• _REQUIREMENTS_:
a - According to the Okavango Delta passage, what are the tourists told about when a cape buffalo is dangerous?
b - Please carry on the Okavango Delta passage, picking up right after its final sentence.

** begin EXCERPTED PASSAGE **

The Okavango Delta owes its existence to rainfall in the Angolan highlands. The rainy season begins in November and the floodwaters begin their long journey downstream. Because of the gentle slope of the Delta basin, the floods take arounds six months to make their way from Angola, hence the Delta reaches its peak size in the dry, winter months. It is a UNESCO Heritage site.
August 3, 2018
Our 15 minute morning boat ride took us to a larger delta island for a walking tour. We were a smidge concerned as to whether this was really a good idea. But we figured they can’t lose too many tourists or they will get a bad reputation.
After a short stroll we came upon a herd of cape buffalo. Thank goodness it was not a single animal. The guide said they are not dangerous if in a herd (easy for him to say), but if solitary, they will charge without warning, full out. Unlike lions and elephants who do fake charges, if one of these guys is after you, be prepared to kiss it goodbye. Still, when the herd is 35 yards away, it is a bit disconcerting.
I always find it curious the trust we place with people we have never met and will probably never see again while on vacation.

** end EXCERPTED PASSAGE **
** begin DATA EXCERPT **

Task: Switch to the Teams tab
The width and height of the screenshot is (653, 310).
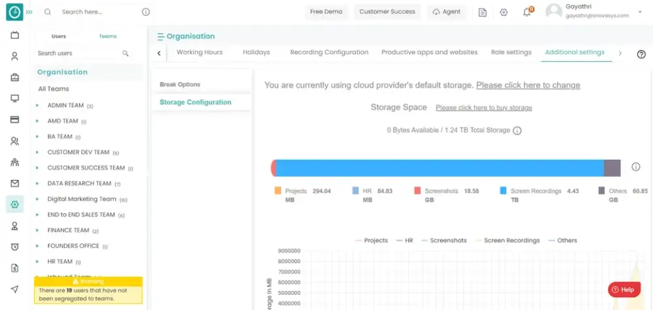Action: point(108,36)
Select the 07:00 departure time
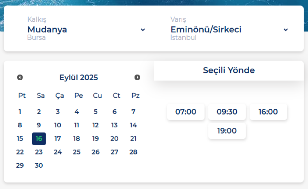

** end DATA EXCERPT **

• _TASK ANSWERS_:
a - A cape buffalo in a herd is not dangerous, but a solitary one will charge without warning.

b -
On our way back to the boat, a huge warthog burst out of the brush 10-15 yards away from us. Great morning. On the bush walks, everyone walks single file so the group looks larger to animals as they view us. Good strategy, I guess. At least it worked today.
Returning, the staff had set up a picnic table with snacks and sundowners as we watched another magnificent sunset.
August 4, 2018
Today, we fly to our last camp, Savute, in Chobe National Park, home of a famous lion pride and the largest concentration of elephants (140,000) in the world. The flights have taken us over a great portion of this enchanting landscape, both desert and delta.
Some years ago, the government decided not to put blacktop roads into this area in order not to spoil the natural wonder of it. Visitors here number in the thousands each year unlike an accessible park like Yellowstone which attracts 3 million plus.
Our game drive this afternoon featured an area much more open than the previous ones we have visited. We passed a bathing elephant who came so close to our truck, we could have reached out and petted it.
These animals are magnificent, whether alone or in a group. During mating season they are sexually active every 10-15 minutes around the clock for several days. Pretty impressive.
What a day. This evening we dined on a platform overlooking our camp’s waterhole. Several elephants appeared almost as apparitions. So quiet, we could hear them talking to each other...quite a magical place.
August 5, 2018
Overnight we heard lions roaring and elephants trumpeting. Our guide, Metal, said the poor sighted elephants probably blundered into a pride’s area and the disturbance was on. It was undoubtedly some distance from our camp, but it seemed close.
One youngster had the lower part of his trunk missing. Our guide guessed it had been bitten off by a croc. A two week old baby rolled over completely submerged and loved every minute of it. We were all mesmerized, particularly Lisa and Sara, who are elephant aficionados.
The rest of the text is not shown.